Subject: RE: BS: Too Effing Hot!!!
A little way up above: John, you live in flat-as-a-pancake Kansas, right? Are you actually telling us that the reputation for flatness is a myth
We don't really have "hills" in Wichita, but we do have "lumps." Our house is next to the road down to the old "Sewer Plant" (now used for a maintenance facility) and theres a "drainage ditch" directly behind. The access road down to the "facility" descends about 28 feet, level with the front street but about 8 ft down at the back of the lot. There are drainage problems in the area of the flash flood kind, so the lots are mostly filled to a foot or two above the street, The "easement" that I have to mow along the side is about 12 feet wide but descends into the access road anywhere from 3 feet to about 9 feet depending on how far back into the lot you go.
(A 9 ft rise in 12 ft is a 75% grade. The specification for "hill climbing capability" for US military tracked vehicles (tanks etc) is probably still 60% like it was when I was testing them in the desert.)
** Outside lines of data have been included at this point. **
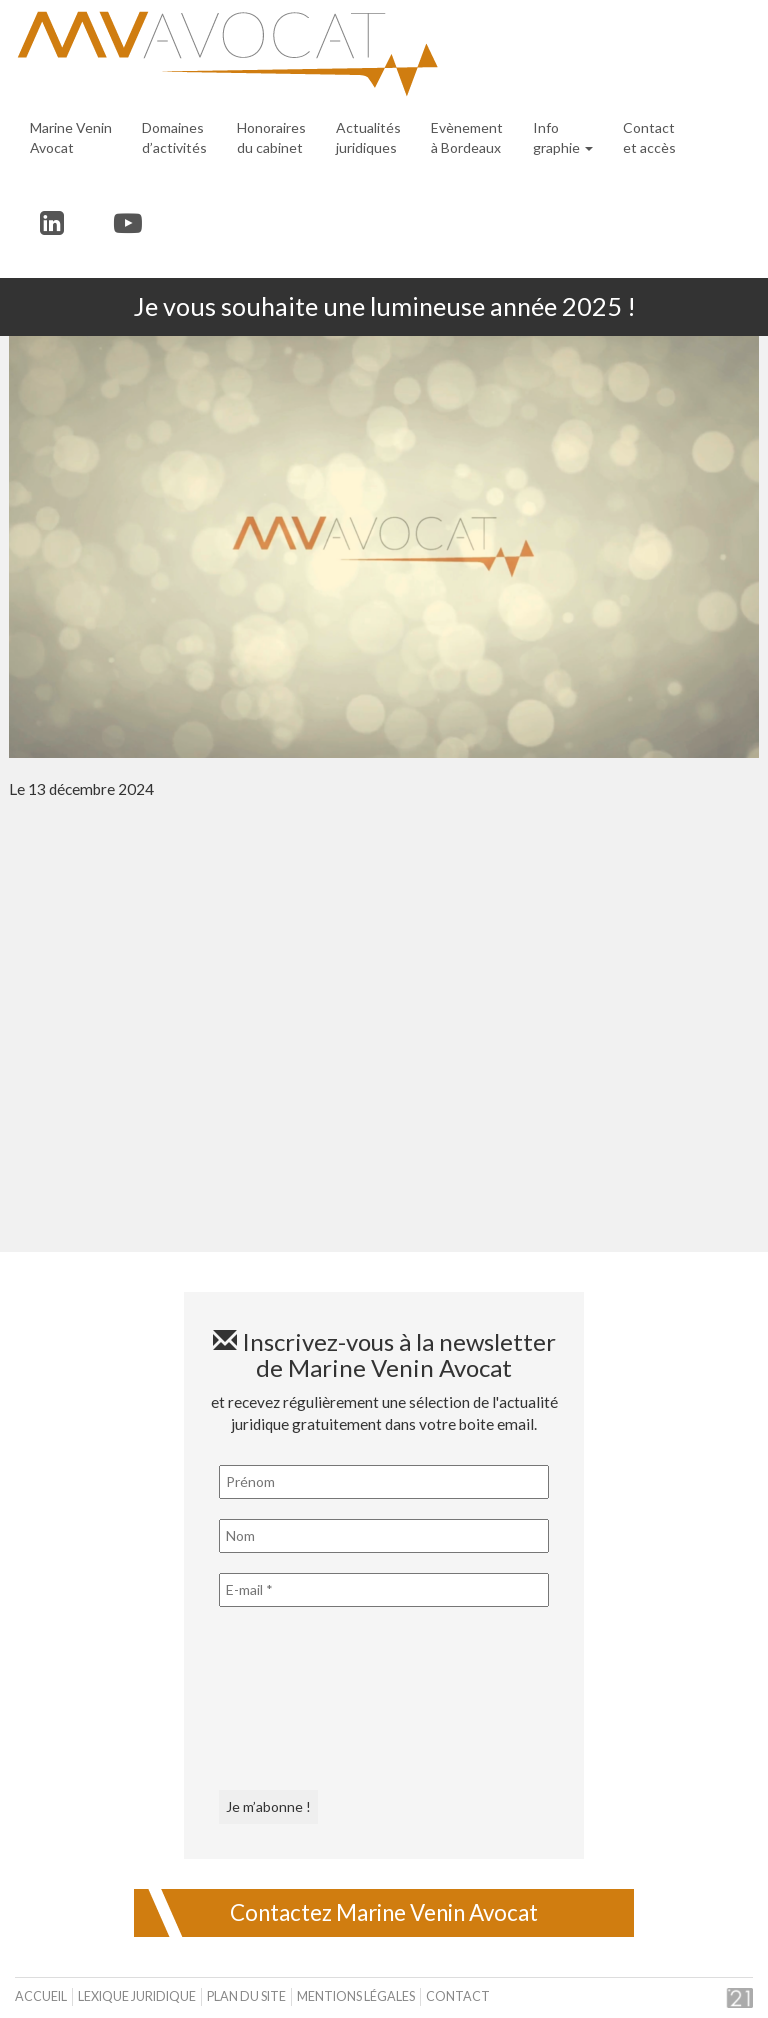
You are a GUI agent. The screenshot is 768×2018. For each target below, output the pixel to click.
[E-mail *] (384, 1590)
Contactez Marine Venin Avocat (384, 1912)
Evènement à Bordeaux (467, 137)
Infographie (563, 137)
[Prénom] (384, 1482)
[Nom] (384, 1536)
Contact (458, 1996)
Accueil (41, 1996)
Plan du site (246, 1996)
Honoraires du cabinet (271, 137)
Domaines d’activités (174, 137)
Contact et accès (649, 137)
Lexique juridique (137, 1996)
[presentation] (301, 1699)
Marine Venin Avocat (71, 137)
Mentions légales (356, 1996)
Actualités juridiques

Of course the driveway up to the garage door "ascends" about 7.5 ft, and the level at the top is just barely long enough to get both sets of wheels on, so if I park straight in, the bed is almost at my armpits and the tailgate is a little above my eyebrows when I get behind to unload. I usely "cut it" at the top to about 30 degrees from parallel to the door, to get the gate where I can reach the latch to drop it.
We're actually in a suburb a couple of miles north of the Wichita city limits. (It's where Wichita keeps all its truckers and bikers, although they tell me there are some "real people" a few blocks over.)
The main street through Wichita, Douglas Avenue, starts at "river level" and I believe the number quoted is that it rises a little short of 180 feet at the "peak" about 3 miles east of there in what's called the "Hillside District." It doesn't really look that steep, but it's pretty visible if you really look with a critical eye, especially looking downhill. That's about the biggest "lump" in the area, but it's a fairly gentle rise and few of the homes, there or even in my slum, have anything like my rather special site.